= Cecil Adams =

American humorist

Cecil Adams, affectionately known to readers and fans and sometimes refers to himself as Uncle Cecil or Uncle Cece, is the pseudonymous author of The Straight Dope, a popular question and answer column published in the Chicago Reader from February 2, 1973 to 2018. The true identity of Adams, whether a single individual or a group of authors, has remained secret. The Chicago Readers 1986 trademark filing for the name "Cecil Adams" states that "Cecil Adams does not identify any particular individual but was devised as a fanciful name." As of 2008, Ed Zotti was the editor of the column. The column was syndicated in 31 newspapers in the United States and Canada and has been continued as a website. The aim of the column, and later the website, is to spread general knowledge and everyday rational thinking, using a very strong and characteristically quirky sense of humor - some of it self-deprecating.

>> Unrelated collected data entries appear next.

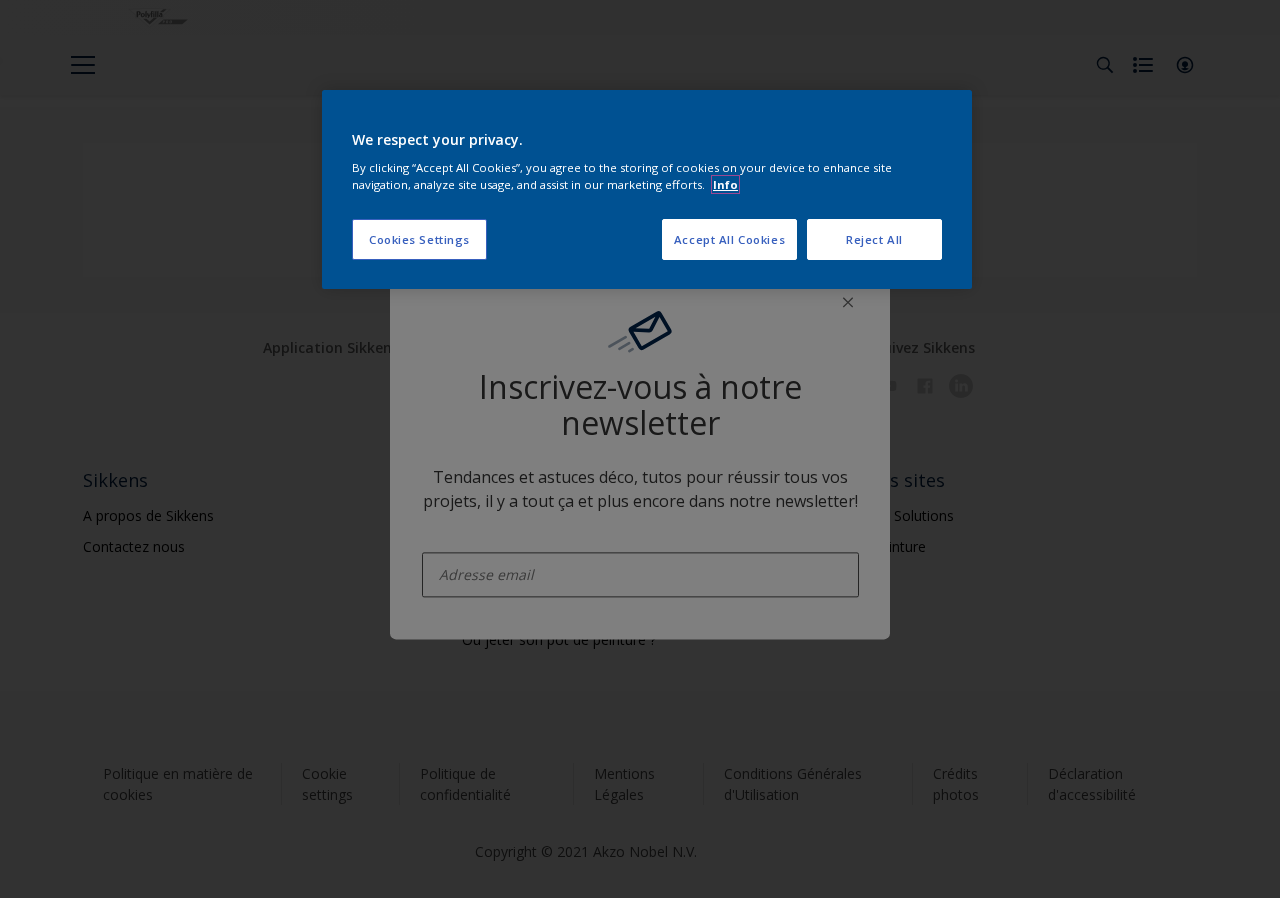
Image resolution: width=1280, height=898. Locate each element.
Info (725, 184)
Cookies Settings (419, 239)
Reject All (874, 239)
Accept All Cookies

Billed as the "World's Smartest Human", Adams responded to often unusual inquiries with a high degree of humor (often directed against the questioner, sometimes sardonically), and at times carried out exhaustive research into obscure and arcane issues, urban legends, and the like. On more than one occasion, Adams was forced to retract or modify an answer when confronted by "the Teeming Millions" (Adams' term for his readers), often claiming overwork and staff shortages. On rare occasions, Adams made appearances on the Straight Dope's Message Board.
On June 27, 2018, Adams announced that the "Straight Dope" column would be ending after 45 years and over 3,400 columns. On January 13, 2023, it was announced that Adams would again be writing a column on The Straight Dope Message Board. The first column, which appeared on the same day, was titled, "Is longtermism the world’s most dangerous belief system?"

== Personal details ==
Adams states that he has "never been photographed", and while there is at least one photo captioned with his name, the image is of Ed Zotti, who fulfilled Adams's publicity engagements. Previous editors include Mike Lenehan and Dave Kehr. In his columns, Adams has revealed a few details of his purported personal life, including the existence of a Mrs. Adams (the FAQ section on his website states that chance references to "Mrs. Adams" may refer to his mother), that he has a brother-in-law, and that he has either children or dwarves as helpers. He has a brother. He is an accomplished traveler, and resides in Chicago's 47th Ward. He is also left-handed and may be balding and colorblind. He mentions having taken a class with Northwestern University English professor Bergen Evans, mentions once working as an electrician's apprentice, and a railroad machinist's helper. He also mentions attending a Catholic school. He is of Irish descent, and relaxes with Pink Floyd and Baileys.

==Published works==
Adams has published five collections of his The Straight Dope columns:

- The Straight Dope (1984)
- More of the Straight Dope (1988)
- Return of the Straight Dope (1994)
- The Straight Dope Tells All (1998)
- Triumph of the Straight Dope (1999)

Zotti has also published a children's collection in The Straight Dope style entitled Know It All. Adams' columns are archived at the Straight Dope website. In 1996, the A&E Network briefly aired a show hosted by comedian Mike Lukas based on the column, also called The Straight Dope. Over 600 articles have been posted to the site's online archive; some of these contain multiple questions and answers. Also included with the columns are quirky illustrations. Slug Signorino was the regular illustrator for The Straight Dope for forty-two years. In his illustrations, Adams is often depicted as a large turkey wearing a mortar board or, occasionally, as a man in underwear with a paper bag over his head.